Search code examples
c#sql-serverado.netsql-server-2016

Escape database object names

I need to build a SQL Server 2016 script using string concatenation from within C# (the script will be executed via ADO.NET). I cannot use query parameters, which I would normally do, as the script is more of a setup script and contains non-parameterizable statements.

What's the way to go to escape names such that:

"ALTER DATABASE " + Escape(databaseName) + " ADD ..."

is not vulnerable to SQL injection? How to implement Escape? Currently I'm using square brackets around all names, however, that is not enough of course...

Solution

  • You can use the QUOTENAME SQL Server built-in function to achieve this.

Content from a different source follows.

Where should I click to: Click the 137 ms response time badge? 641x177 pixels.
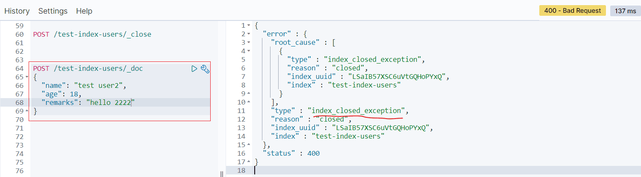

    As it looks very much like you're building up the script in C#, prior to executing it in SQL, you'll probably want to have a C# function that makes a trip down to the database to do this, perhaps also storing the resultant values in a Dictionary<string, string> to eliminate round-trips for strings that have already been quoted.

    For example:

    private Dictionary<string, string> _quotedNames = new Dictionary<string, string>();

private string GetSqlQuotedName(string name)
{
    if (!_quotedNames.ContainsKey(name))
    {
        _quotedNames[name] = GetSqlQuotedNameFromSqlServer(name);
    }

    return _quotedNames[name];
}

private string GetSqlQuotedNameFromSqlServer(string name)
{
    /// Code here to use your Data access method of choice to basically execute
    /// SELECT QUOTENAME(name) and return it
}

    In fact, just to show this using the classes in the System.Data.SqlClient namespace, here's a class that performs this behaviour, when given a connection string to use to talk to SQL Server:

    public class SqlNameEscaper
{
    private Dictionary<string, string> _quotedNames = new Dictionary<string, string>();
    private string _connectionString = string.Empty;

    public SqlNameEscaper(string connectionString)
    {
        _connectionString = connectionString;
    }

    public string GetSqlQuotedName(string name)
    {
        if (!_quotedNames.ContainsKey(name))
        {
            _quotedNames[name] = GetSqlQuotedNameFromSqlServer(name);
        }

        return _quotedNames[name];
    }

    private string GetSqlQuotedNameFromSqlServer(string name)
    {
        using (var connection = new SqlConnection(_connectionString))
        {
            connection.Open();
            using (var command = new SqlCommand("SELECT QUOTENAME(@name)", connection))
            {
                command.Parameters.AddWithValue("@name", name);
                var result = command.ExecuteScalar();

                return result.ToString();
            }
        }
    }
}

    This can then be called by doing this:

    var sne = new SqlNameEscaper(@"CONNECTION_STRING_HERE");
var bracket = sne.GetSqlQuotedName("[");

    Or, in the context of your example:

    var sqlNameEscaper = new SqlNameEscaper(@"CONNECTION_STRING_HERE");
var text = "ALTER DATABASE " + sqlNameEscaper.GetSqlQuotedName(databaseName) + " ADD ...";

    There is also a question on dba.stackexchange.com that's worth having a read of on this very subject: Should we still be using QUOTENAME to protect from injection attacks?